Segmento del documento -
********
Una fascia nera apposta al cancello dove, per quasi cento anni, sono entrati i bambini e le bambine di tutto il quartiere (e non solo). Così si è presentata la scuola elementare ‘Vittorio Alfieri’ di Multedo il primo giorno di scuola, e anche in quelli successivi: listata a lutto perché, per la prima volta dal lontano 1929, in questo edificio non ci sarà nessun alunno, nessuna maestra farà lezione, nessun genitore andrà a prendere i propri figli all’uscita. Non si sentiranno più le voci in cortile durante la ricreazione, non si vedranno più le luci accese: perché la scuola elementare del quartiere è stata chiusa nei mesi scorsi, a causa - come riferito dall’IC Sestri, che ha la titolarità di questo plesso - del numero troppo esiguo di iscrizioni.
********
Voci di dati archiviate
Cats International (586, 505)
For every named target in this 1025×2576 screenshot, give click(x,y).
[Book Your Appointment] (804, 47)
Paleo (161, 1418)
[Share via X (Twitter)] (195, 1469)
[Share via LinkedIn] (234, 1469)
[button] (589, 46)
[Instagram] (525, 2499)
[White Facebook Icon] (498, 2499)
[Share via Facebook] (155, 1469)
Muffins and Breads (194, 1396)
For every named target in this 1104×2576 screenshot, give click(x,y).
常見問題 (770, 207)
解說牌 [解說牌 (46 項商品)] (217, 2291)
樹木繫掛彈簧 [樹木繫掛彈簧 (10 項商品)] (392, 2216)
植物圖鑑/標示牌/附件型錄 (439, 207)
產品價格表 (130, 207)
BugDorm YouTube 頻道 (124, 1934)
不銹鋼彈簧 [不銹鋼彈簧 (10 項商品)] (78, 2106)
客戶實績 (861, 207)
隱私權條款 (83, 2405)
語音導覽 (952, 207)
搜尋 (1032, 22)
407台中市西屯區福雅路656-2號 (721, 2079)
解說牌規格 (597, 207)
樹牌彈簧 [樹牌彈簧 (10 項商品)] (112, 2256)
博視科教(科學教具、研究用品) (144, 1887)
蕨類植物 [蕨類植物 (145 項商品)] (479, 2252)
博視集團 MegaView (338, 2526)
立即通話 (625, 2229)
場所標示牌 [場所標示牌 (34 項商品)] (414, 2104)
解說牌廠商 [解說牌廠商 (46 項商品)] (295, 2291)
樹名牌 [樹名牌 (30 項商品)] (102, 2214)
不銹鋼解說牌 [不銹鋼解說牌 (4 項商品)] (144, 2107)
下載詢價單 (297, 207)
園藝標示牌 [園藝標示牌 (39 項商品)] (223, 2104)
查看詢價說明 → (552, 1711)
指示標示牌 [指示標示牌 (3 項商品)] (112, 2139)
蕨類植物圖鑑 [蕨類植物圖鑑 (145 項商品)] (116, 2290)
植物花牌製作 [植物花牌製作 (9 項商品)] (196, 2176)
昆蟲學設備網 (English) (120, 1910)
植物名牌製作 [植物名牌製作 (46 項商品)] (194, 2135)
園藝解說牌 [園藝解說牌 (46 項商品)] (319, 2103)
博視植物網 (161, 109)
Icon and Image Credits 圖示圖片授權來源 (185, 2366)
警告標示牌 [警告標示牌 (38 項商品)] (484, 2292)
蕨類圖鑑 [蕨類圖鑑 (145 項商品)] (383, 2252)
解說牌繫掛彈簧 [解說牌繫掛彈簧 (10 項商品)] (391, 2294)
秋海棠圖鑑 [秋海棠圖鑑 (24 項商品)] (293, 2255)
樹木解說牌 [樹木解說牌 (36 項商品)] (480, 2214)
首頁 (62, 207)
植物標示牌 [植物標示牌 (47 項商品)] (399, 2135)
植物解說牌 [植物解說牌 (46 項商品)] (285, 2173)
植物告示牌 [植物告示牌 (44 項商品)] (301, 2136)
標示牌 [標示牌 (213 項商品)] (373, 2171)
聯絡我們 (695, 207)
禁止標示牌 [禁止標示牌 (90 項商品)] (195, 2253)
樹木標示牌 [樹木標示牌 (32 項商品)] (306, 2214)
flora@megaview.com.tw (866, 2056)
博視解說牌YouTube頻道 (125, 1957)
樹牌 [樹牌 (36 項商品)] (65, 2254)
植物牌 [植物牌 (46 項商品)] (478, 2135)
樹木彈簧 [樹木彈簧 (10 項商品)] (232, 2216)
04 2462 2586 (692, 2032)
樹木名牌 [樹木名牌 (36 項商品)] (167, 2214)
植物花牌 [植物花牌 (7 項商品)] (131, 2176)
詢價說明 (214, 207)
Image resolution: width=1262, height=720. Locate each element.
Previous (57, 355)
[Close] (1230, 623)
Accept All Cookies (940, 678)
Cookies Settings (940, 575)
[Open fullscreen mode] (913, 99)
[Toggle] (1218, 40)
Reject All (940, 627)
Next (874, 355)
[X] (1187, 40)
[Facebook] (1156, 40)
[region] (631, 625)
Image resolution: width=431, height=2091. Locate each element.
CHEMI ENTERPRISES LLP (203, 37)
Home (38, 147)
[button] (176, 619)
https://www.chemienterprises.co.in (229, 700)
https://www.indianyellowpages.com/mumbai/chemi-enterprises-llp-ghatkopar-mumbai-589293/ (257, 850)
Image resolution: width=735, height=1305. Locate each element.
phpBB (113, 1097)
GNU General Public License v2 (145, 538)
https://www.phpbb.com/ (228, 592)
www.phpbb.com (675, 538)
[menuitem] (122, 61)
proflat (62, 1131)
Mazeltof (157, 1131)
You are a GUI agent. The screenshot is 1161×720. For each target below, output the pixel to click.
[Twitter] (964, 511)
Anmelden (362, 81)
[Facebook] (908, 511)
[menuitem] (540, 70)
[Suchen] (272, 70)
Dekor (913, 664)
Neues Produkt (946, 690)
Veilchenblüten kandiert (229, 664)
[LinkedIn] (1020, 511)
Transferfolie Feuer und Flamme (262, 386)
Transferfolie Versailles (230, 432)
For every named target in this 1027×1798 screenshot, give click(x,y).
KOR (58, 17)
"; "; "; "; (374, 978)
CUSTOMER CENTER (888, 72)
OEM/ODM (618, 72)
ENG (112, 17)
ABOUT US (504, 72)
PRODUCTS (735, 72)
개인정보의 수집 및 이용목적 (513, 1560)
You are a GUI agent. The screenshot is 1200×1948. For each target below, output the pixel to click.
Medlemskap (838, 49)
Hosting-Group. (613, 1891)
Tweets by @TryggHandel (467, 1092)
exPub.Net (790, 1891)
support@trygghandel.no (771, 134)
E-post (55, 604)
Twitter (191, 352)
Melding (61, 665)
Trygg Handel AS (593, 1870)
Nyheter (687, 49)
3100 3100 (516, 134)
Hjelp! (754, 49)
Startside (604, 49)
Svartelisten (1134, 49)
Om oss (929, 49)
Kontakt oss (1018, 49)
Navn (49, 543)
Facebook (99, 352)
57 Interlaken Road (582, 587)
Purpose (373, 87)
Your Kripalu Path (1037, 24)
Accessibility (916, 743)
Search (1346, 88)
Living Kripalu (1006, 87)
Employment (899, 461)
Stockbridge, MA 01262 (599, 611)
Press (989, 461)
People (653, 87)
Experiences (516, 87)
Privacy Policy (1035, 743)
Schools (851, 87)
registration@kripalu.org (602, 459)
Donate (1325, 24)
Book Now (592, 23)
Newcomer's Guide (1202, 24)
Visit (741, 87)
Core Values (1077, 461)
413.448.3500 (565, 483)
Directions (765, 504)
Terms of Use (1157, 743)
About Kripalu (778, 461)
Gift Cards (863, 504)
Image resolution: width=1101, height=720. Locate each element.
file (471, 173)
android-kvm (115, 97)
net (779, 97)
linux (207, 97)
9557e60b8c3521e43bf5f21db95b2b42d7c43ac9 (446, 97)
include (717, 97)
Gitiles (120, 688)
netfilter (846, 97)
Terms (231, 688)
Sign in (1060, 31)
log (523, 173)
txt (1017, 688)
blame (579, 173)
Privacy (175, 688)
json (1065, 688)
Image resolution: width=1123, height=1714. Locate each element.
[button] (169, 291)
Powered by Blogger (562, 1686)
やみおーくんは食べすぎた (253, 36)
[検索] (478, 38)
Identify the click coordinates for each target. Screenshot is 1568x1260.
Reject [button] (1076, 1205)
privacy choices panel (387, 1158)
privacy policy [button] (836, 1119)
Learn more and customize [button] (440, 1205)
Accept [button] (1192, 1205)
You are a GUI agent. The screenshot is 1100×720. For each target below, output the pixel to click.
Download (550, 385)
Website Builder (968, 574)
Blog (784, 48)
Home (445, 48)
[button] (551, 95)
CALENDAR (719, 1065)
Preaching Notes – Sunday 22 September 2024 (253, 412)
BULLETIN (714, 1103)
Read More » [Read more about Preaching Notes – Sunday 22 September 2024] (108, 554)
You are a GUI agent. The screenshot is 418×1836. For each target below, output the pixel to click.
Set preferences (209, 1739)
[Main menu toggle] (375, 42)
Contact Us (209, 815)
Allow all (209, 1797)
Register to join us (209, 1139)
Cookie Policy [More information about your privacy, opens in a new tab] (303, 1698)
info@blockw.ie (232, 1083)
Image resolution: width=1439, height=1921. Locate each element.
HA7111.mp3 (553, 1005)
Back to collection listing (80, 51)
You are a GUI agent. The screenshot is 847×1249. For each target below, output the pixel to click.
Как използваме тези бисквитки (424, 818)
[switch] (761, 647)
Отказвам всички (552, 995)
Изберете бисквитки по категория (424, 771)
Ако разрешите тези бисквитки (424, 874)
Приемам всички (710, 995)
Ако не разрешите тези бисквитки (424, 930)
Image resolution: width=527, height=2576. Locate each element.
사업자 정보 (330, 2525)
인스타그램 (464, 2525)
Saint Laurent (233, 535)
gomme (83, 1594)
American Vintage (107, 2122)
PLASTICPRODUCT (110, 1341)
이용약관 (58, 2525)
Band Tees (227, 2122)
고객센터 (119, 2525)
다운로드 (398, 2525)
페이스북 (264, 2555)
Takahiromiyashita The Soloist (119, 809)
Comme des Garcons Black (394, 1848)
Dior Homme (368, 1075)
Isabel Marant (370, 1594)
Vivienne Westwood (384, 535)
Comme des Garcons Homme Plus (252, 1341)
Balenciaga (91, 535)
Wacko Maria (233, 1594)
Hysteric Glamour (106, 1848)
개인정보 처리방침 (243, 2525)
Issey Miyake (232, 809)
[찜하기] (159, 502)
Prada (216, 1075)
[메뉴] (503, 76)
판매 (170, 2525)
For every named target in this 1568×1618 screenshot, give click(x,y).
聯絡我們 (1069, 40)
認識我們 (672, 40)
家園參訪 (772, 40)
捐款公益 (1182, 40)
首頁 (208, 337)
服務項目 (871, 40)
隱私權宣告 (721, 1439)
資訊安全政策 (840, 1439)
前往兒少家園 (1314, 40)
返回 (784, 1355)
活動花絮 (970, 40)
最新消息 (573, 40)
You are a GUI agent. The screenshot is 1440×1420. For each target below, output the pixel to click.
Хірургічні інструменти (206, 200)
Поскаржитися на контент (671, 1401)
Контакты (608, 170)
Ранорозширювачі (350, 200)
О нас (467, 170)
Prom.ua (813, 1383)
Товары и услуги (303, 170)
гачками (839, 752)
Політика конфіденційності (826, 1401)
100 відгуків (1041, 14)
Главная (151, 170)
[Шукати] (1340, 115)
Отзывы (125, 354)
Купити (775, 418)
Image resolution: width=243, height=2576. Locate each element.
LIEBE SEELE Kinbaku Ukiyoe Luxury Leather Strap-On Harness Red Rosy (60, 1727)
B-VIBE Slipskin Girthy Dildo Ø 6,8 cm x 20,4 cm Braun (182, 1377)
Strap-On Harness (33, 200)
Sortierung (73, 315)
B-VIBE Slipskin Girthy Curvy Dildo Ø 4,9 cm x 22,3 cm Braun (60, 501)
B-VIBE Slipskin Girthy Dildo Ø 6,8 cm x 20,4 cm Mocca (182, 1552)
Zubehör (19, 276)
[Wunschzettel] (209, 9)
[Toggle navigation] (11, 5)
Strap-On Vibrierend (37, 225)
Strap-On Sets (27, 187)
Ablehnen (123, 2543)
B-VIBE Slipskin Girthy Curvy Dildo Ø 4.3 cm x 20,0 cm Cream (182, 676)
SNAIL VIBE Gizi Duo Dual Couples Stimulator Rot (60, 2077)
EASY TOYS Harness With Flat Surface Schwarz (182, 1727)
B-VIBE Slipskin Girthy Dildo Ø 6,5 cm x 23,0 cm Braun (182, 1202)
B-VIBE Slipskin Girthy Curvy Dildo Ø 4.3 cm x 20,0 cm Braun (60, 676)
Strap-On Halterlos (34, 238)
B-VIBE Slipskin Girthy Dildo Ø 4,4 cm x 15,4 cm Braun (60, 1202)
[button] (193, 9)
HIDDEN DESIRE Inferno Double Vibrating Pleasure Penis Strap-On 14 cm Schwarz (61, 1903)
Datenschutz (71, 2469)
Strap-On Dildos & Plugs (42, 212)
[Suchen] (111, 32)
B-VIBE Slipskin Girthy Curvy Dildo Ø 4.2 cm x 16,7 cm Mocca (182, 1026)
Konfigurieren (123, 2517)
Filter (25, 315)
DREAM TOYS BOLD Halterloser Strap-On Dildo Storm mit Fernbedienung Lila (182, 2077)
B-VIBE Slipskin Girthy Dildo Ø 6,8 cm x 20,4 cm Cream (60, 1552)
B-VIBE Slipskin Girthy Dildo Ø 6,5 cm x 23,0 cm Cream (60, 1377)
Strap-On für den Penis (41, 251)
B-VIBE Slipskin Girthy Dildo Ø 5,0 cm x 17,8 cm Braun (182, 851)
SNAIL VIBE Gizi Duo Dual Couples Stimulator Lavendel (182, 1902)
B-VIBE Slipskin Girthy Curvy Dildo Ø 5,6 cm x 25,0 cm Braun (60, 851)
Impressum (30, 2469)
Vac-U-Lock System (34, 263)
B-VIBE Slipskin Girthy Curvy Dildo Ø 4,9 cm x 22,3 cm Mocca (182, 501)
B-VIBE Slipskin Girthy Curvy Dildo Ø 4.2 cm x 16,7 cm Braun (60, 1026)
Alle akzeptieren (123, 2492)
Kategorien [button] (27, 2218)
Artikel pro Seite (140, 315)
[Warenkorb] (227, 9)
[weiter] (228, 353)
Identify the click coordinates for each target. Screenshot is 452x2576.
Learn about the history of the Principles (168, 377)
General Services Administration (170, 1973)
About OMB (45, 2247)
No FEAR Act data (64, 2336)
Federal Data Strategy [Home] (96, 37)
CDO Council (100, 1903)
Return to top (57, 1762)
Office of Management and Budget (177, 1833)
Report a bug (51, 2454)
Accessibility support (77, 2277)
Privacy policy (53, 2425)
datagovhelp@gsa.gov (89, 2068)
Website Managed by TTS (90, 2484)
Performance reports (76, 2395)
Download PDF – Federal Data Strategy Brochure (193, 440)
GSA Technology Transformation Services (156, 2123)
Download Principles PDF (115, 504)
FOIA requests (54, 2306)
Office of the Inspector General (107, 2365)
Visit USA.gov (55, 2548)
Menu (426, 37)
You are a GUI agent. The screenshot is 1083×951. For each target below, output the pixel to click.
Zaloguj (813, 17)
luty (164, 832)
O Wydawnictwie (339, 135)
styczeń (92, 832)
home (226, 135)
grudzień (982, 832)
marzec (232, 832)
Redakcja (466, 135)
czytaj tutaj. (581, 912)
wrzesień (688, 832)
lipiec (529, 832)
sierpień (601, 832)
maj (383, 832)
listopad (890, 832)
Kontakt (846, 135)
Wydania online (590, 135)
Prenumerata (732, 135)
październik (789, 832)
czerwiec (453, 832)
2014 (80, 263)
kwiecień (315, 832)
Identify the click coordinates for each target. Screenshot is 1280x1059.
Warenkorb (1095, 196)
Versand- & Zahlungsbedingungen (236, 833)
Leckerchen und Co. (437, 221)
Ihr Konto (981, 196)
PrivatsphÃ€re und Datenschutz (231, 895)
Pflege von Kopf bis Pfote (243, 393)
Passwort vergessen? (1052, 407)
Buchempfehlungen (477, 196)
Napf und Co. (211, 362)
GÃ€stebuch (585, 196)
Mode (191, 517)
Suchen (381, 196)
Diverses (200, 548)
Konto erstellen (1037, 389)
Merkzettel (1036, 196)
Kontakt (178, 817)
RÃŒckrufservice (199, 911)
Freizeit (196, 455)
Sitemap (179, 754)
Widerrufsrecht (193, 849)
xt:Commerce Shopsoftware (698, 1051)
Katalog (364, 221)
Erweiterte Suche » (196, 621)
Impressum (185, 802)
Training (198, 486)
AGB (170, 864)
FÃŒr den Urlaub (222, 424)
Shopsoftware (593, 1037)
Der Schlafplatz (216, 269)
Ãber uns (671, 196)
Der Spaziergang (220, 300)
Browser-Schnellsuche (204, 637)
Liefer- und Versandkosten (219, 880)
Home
********
Compito assegnato A - Estrai senza modifiche dal brano sulla scuola di Multedo la parte che si apre con le parole contenenti "Una fascia nera" e si chiude con "esiguo di iscrizioni.".
Compito assegnato B -
Rispondi alle seguenti domande sul brano sulla scuola di Multedo.
(i) Da quale anno l'edificio della scuola era frequentato dagli alunni?
(ii) Quale istituto ha la titolarità del plesso?
(iii) Per quale motivo la scuola è stata chiusa?

Risposta scritta A -
Una fascia nera apposta al cancello dove, per quasi cento anni, sono entrati i bambini e le bambine di tutto il quartiere (e non solo). Così si è presentata la scuola elementare ‘Vittorio Alfieri’ di Multedo il primo giorno di scuola, e anche in quelli successivi: listata a lutto perché, per la prima volta dal lontano 1929, in questo edificio non ci sarà nessun alunno, nessuna maestra farà lezione, nessun genitore andrà a prendere i propri figli all’uscita. Non si sentiranno più le voci in cortile durante la ricreazione, non si vedranno più le luci accese: perché la scuola elementare del quartiere è stata chiusa nei mesi scorsi, a causa - come riferito dall’IC Sestri, che ha la titolarità di questo plesso - del numero troppo esiguo di iscrizioni.

Risposta scritta B -
(i) Dal 1929.
(ii) L'IC Sestri.
(iii) Per il numero troppo esiguo di iscrizioni.